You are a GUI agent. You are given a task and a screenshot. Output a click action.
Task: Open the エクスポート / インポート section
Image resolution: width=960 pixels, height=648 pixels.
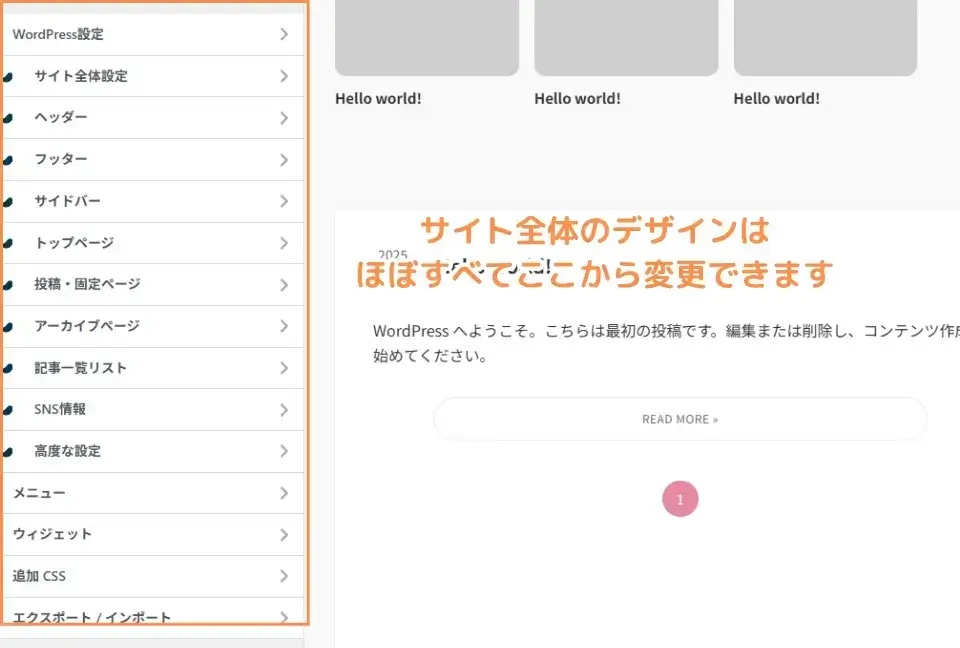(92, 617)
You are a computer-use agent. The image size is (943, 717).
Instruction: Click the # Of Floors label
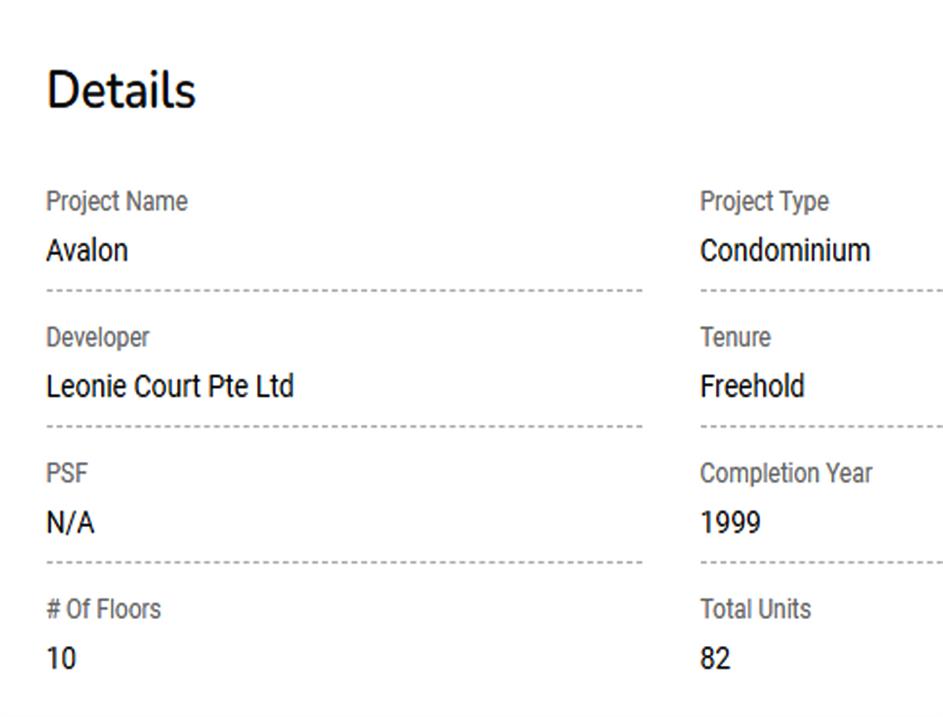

━━━

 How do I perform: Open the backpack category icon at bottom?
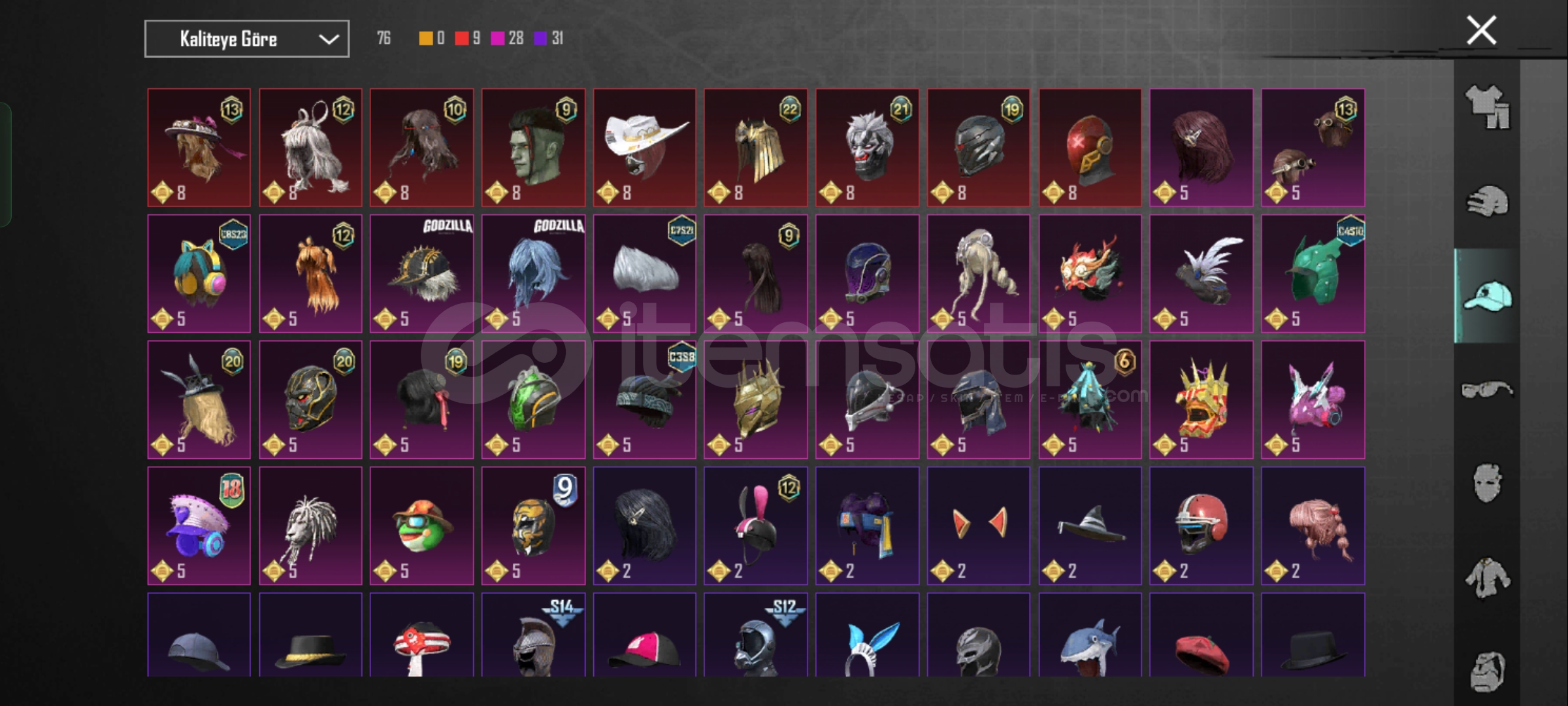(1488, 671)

━━━

Task statement :: The result should be an exact copy of only the lines above from the one that holds "You are a GUI" through the one that holds "You are a computer-use", both ends included, without pictures.

Answer ::
You are a GUI agent. You are given a task and a screenshot. Output a click action.
Task: Open the エクスポート / インポート section
Image resolution: width=960 pixels, height=648 pixels.
(92, 617)
You are a computer-use agent. The image size is (943, 717).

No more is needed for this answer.